Andy and Brian are joined by Andy Goodfellow, SVP and Chief Technology Officer at Zoro, to discuss why there has historically been friction between the IT departments and eCommerce teams at so many companies.
Goodfellow shares how Zoro turned this dynamic on its head by aligning everyone on a singular goal – creating value for the end customer. Plus, he gives some great advice about not confusing internal stakeholders with external customers.
Q: Why do IT and eCommerce teams often clash?
A: They are measured on different outcomes.
IT is rewarded for stability, security, uptime, and risk reduction. eCommerce is rewarded for speed, growth, experimentation, and revenue.
These goals aren’t wrong—but they create friction when not aligned.
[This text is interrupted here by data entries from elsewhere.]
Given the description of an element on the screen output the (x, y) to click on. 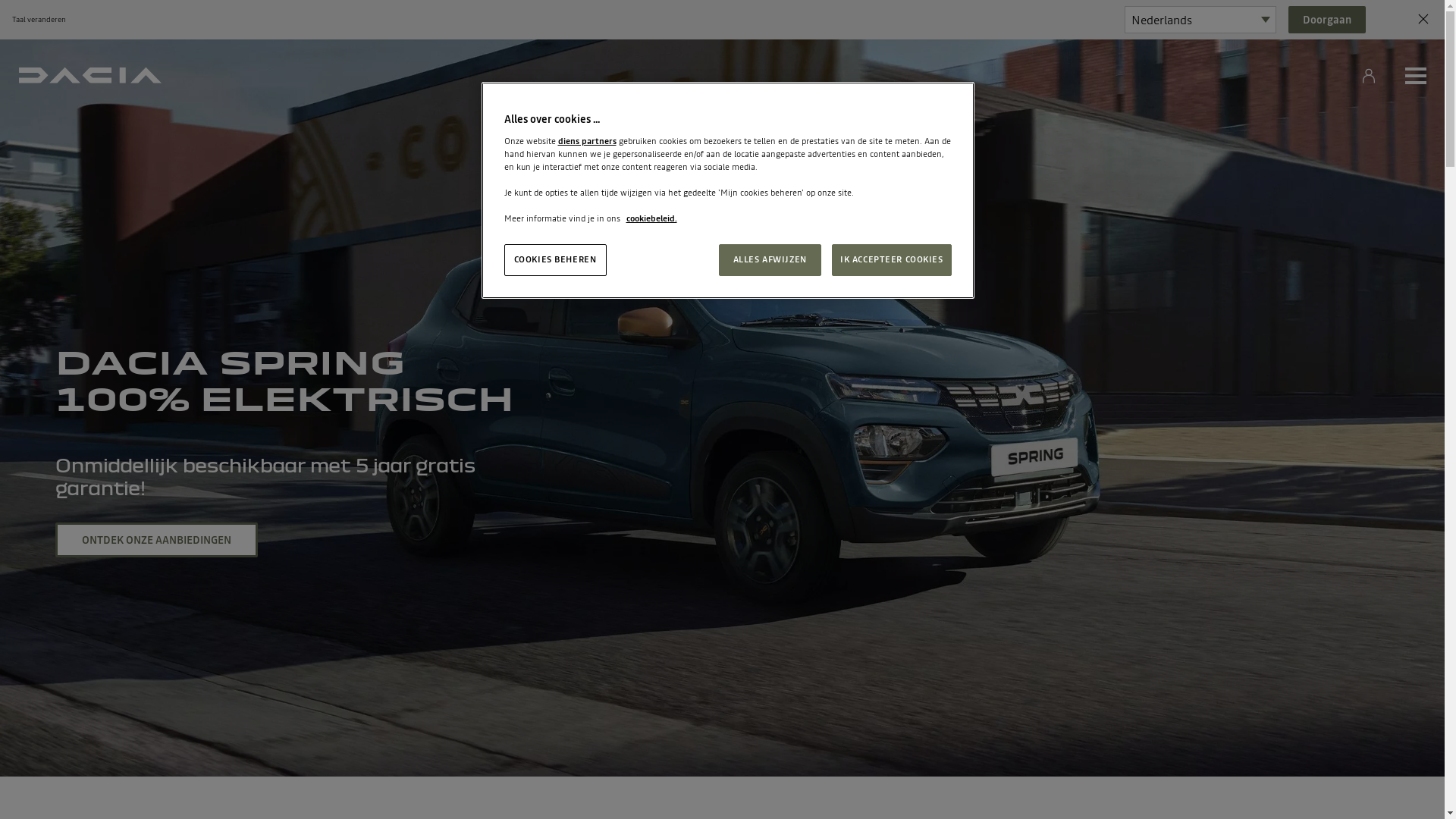
diens partners Element type: text (587, 140)
COOKIES BEHEREN Element type: text (554, 260)
ALLES AFWIJZEN Element type: text (769, 260)
Doorgaan Element type: text (1326, 19)
cookiebeleid. Element type: text (651, 218)
IK ACCEPTEER COOKIES Element type: text (890, 260)
ONTDEK ONZE AANBIEDINGEN Element type: text (155, 539)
Q: Is this really a technology problem?
A: No. This is a people, process, and governance problem, not a platform problem. Most conflicts come from unclear ownership, misaligned incentives, and poor communication.
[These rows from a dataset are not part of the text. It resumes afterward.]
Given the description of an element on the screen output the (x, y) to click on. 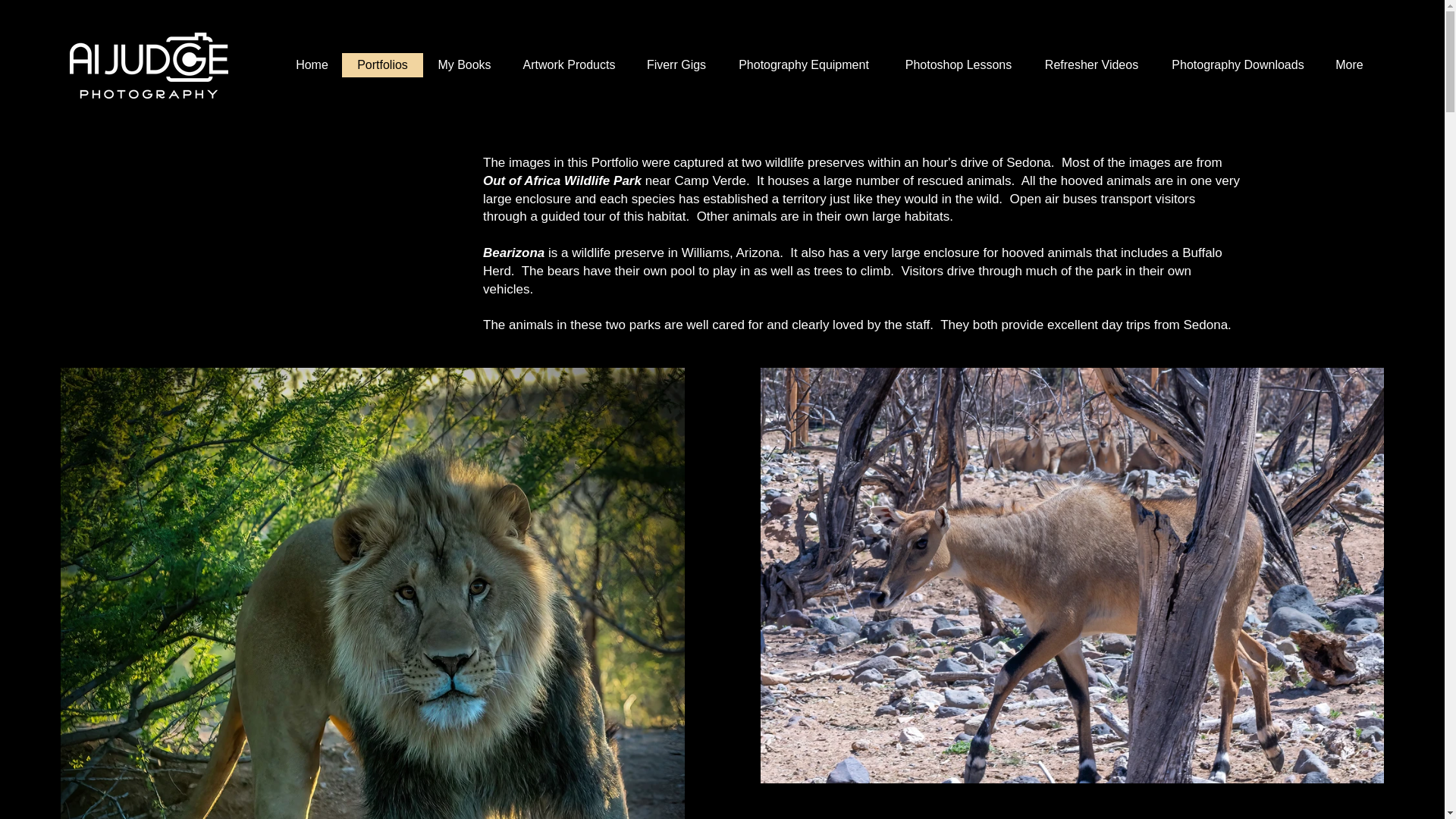
My Books (464, 64)
Photography Downloads (1237, 64)
Photoshop Lessons (957, 64)
Home (311, 64)
Artwork Products (568, 64)
Photography Equipment (803, 64)
Refresher Videos (1091, 64)
Portfolios (381, 64)
Fiverr Gigs (675, 64)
Q: What is the biggest root cause of conflict?
A: Different definitions of “success.” IT defines success as no outages, no security incidents, no surprises. eCommerce defines success as faster launches, better UX, higher conversion. Without shared KPIs, each team believes the other is blocking progress.
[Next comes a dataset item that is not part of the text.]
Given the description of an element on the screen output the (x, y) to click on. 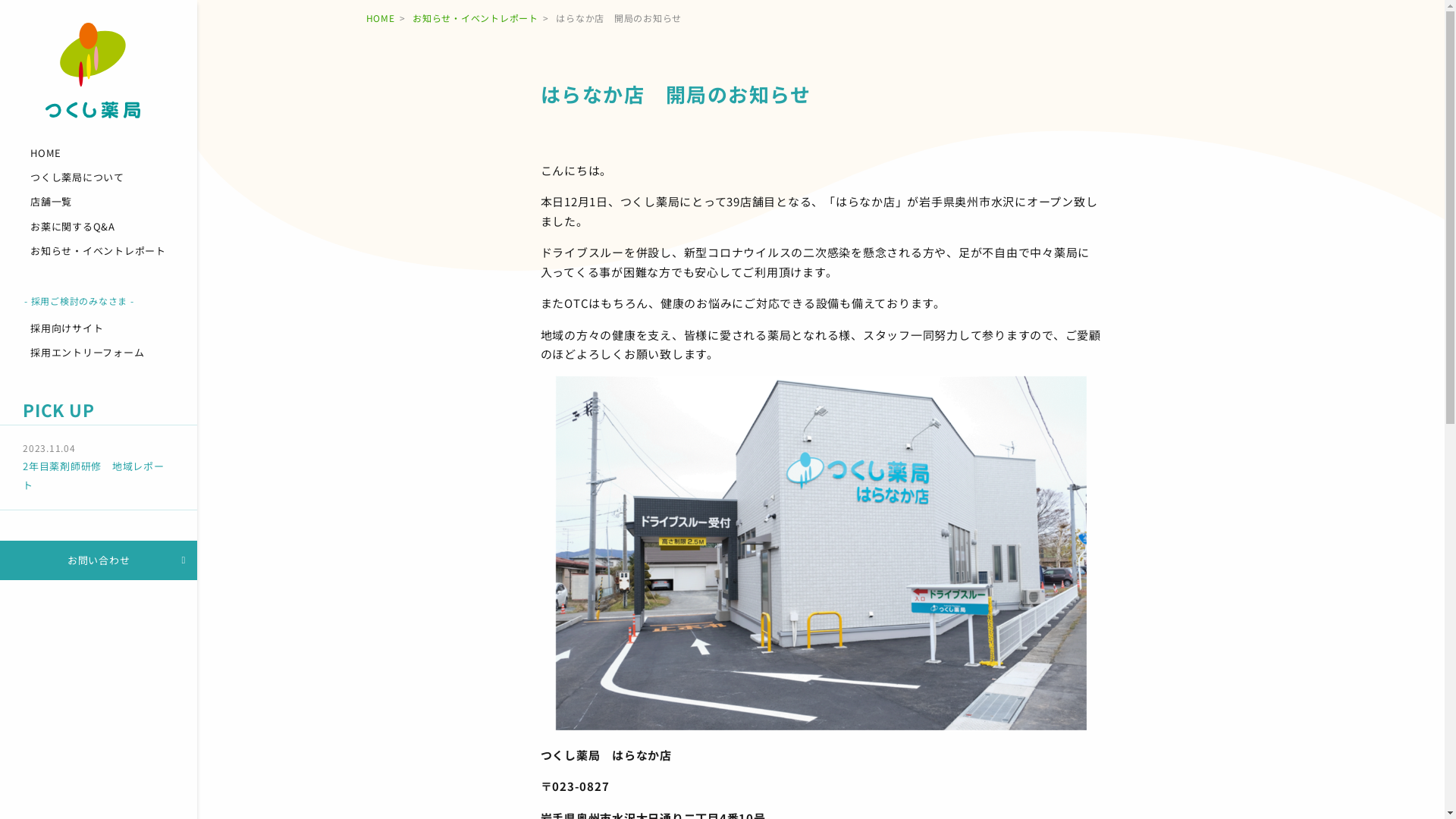
HOME Element type: text (98, 153)
HOME Element type: text (379, 17)
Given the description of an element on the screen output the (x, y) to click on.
Q: Why does eCommerce feel “stuck” waiting on IT?
A: Many organizations still treat eCommerce as a back-office system, not a revenue channel. When eCommerce is governed like ERP:
Release cycles are slow
Change requests pile up
Innovation gets deprioritized
Q: Why does IT resist rapid change?
A: IT teams see security risks, performance risks, integration complexity, and compliance issues. They are protecting the business—but often without understanding the commercial urgency.
Q: Who should own eCommerce?
A: Business should own strategy. IT should own architecture and guardrails. eCommerce must be a shared business capability with clear decision rights.
Q: What governance model works best?
A: A product team model, not a project model.
That means: Cross-functional squads (IT, eCommerce, UX, data); Ongoing roadmaps, not one-off projects; Business outcomes tied to technology decisions
Q: How can companies reduce friction immediately?
A: Start with three actions:
Create shared KPIs (conversion, revenue, uptime, deployment speed)
Align business and IT roadmaps
Establish clear decision rights
Q: What role does leadership play?
A: Executives must force alignment.
Leadership must define: Who owns digital growth? How success is measured? How tradeoffs are resolved?
Q: Is this problem unique to large companies?
A: No. Small and mid-sized manufacturers and distributors face the same issues—just with fewer resources and less structure.
Q: What is the right relationship between IT and eCommerce?
A: “Partners with different jobs, but the same destination.” When both teams understand the goals, risks, and customer impact, conflict turns into collaboration.